## EXCERPT TO READ
- Opening Delimiter -

City snow removal focuses on main streets, public spaces

Man Power shortages and machine failures slow progress

By Jason Stuart

Ranger-Review Staff Writer

The snow is still piled deep on a lot of Glendive’s residential streets, but neighborhood streets are likely to stay that way, according to Glendive Public Works Director Jack Rice, who said his department is doing everything they can with the budget, equipment and manpower that they have.

The city has an official snow removal policy which calls for Public Works to focus their efforts on specific arterial streets and areas around public institutions before fanning out into residential areas, Rice said. The policy also provides a specific order for which streets get plowed first.

Rice acknowledged Friday that many residents have voiced anger that their street hasn’t been plowed yet, but noted that he has to follow city policy and that his department simply doesn’t have the wherewithal to plow every street in town.

“We’re getting a lot of calls here at city hall, but we’re just following our city snow removal policy,” Rice said. “Very seldom are we going to be out on side streets picking up snow, that’s just not in the cards. We never do every street, we just don’t have the budget or the time.”

He added that if residents think Public Works crews haven’t been busy trying to clear some of the streets, they’re gravely mistaken.

“We’ve been putting 3 a.m. to 3 p.m. hours in just to try to catch up on this downtown area,” Rice said.

This week, the city’s efforts have been focused on the downtown area. Next week Rice said they will begin working the areas around the schools and Glendive Medical Center. From there, they will “just start fanning out” into residential neighborhoods to remove snow from some of the primary residential streets.

- Closing Delimiter -

[Stored data entries]
- Opening Delimiter -

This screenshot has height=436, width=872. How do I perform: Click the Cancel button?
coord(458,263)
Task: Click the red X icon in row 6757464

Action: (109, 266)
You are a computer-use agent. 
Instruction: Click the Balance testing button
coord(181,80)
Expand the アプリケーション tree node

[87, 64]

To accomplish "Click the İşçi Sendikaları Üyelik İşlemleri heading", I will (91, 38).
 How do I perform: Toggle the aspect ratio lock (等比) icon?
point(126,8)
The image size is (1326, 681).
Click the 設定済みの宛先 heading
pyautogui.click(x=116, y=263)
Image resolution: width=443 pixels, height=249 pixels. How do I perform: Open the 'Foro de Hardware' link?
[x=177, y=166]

- Closing Delimiter -
- Opening Delimiter -

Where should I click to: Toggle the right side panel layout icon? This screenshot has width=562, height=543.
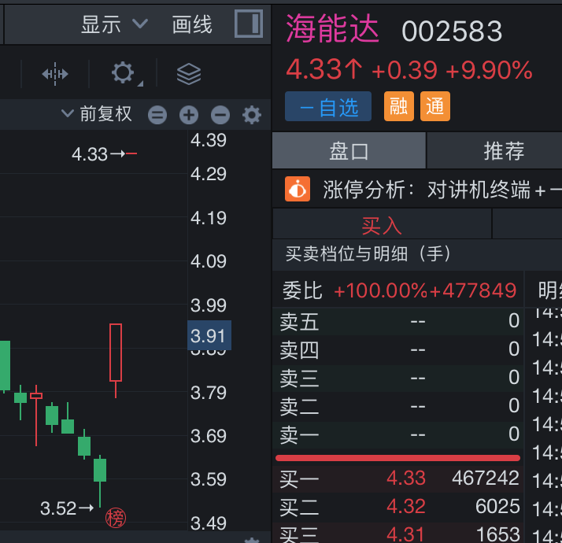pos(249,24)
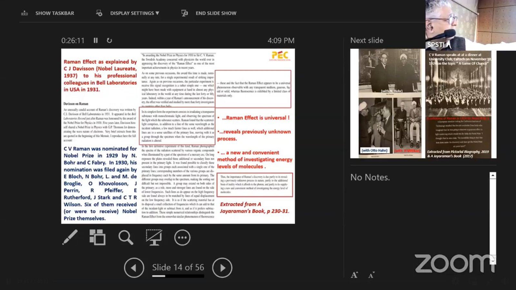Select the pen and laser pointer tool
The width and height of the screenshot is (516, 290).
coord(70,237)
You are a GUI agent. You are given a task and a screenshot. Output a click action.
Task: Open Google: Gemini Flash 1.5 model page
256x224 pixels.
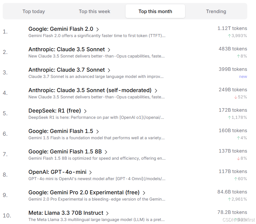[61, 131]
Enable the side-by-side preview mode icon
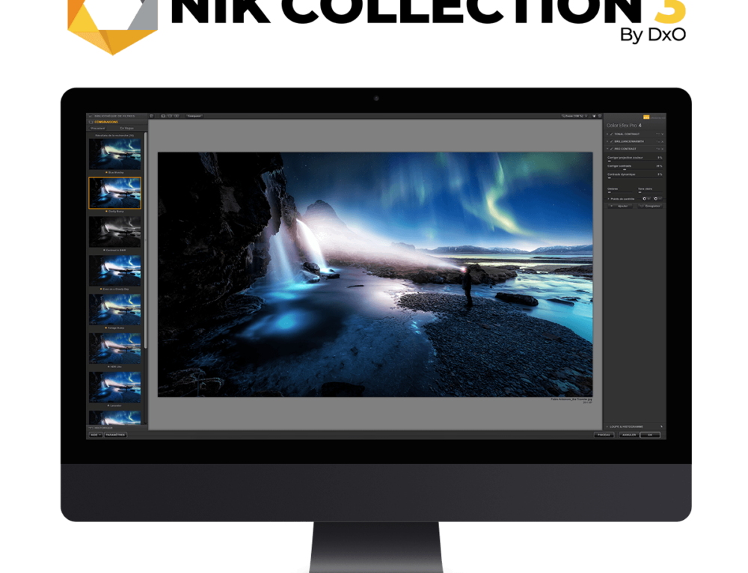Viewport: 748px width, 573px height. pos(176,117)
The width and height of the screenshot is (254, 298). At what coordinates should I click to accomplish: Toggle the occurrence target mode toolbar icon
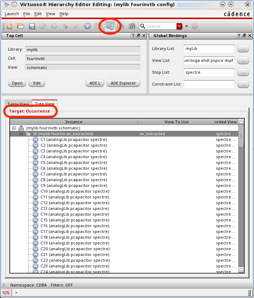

- Closing Delimiter -
- Opening Delimiter -

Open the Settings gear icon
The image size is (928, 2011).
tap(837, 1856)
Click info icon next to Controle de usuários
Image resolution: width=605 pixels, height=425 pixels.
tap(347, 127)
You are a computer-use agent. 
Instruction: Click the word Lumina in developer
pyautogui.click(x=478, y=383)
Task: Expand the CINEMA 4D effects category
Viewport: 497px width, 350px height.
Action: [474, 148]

- Closing Delimiter -

## ASSIGNMENT A
Rewrite the snow removal article starting with "This week, the" and going on through "primary residential streets.", with "Glendive Medical Center" changed to "the hospital".
## ASSIGNMENT B
Write the next part of the article on Glendive's snow removal, picking up after its final sentence.

## RESULT A
This week, the city’s efforts have been focused on the downtown area. Next week Rice said they will begin working the areas around the schools and the hospital. From there, they will “just start fanning out” into residential neighborhoods to remove snow from some of the primary residential streets.

## RESULT B
He said he would like to be further along in the snow removal effort, but the timing of the storm falling during the holidays and plain bad luck have slowed them down.

“We’d like to have more done by now, but between guys being out on vacation and equipment breakdowns, it’s slowed us up a bit,” he said.

The city’s snow machine they use to suck up the white stuff broke down on Thursday. While Rice said that hasn’t stopped the process, it’s been a major factor in slowing it down. He’s ordered parts for the machine and hopes to have it running again by next week.

All that snow is being hauled down to a piece of city property near the Dawson Community College baseball fields on South Pearson Avenue. Rice said he has not tried to keep track of the tonnage, though he noted that each of the city’s dump trucks “probably makes 20 trips a day.”

While Rice said he understands if some residents are less than pleased with the city’s snow removal policy, he reiterated that there’s only so much the city has to work with and that the possibility of being snowed in just comes with the territory of living in Montana.

“We just do what we can,” he said. “It’s bad out there, but it’s winter in Montana.”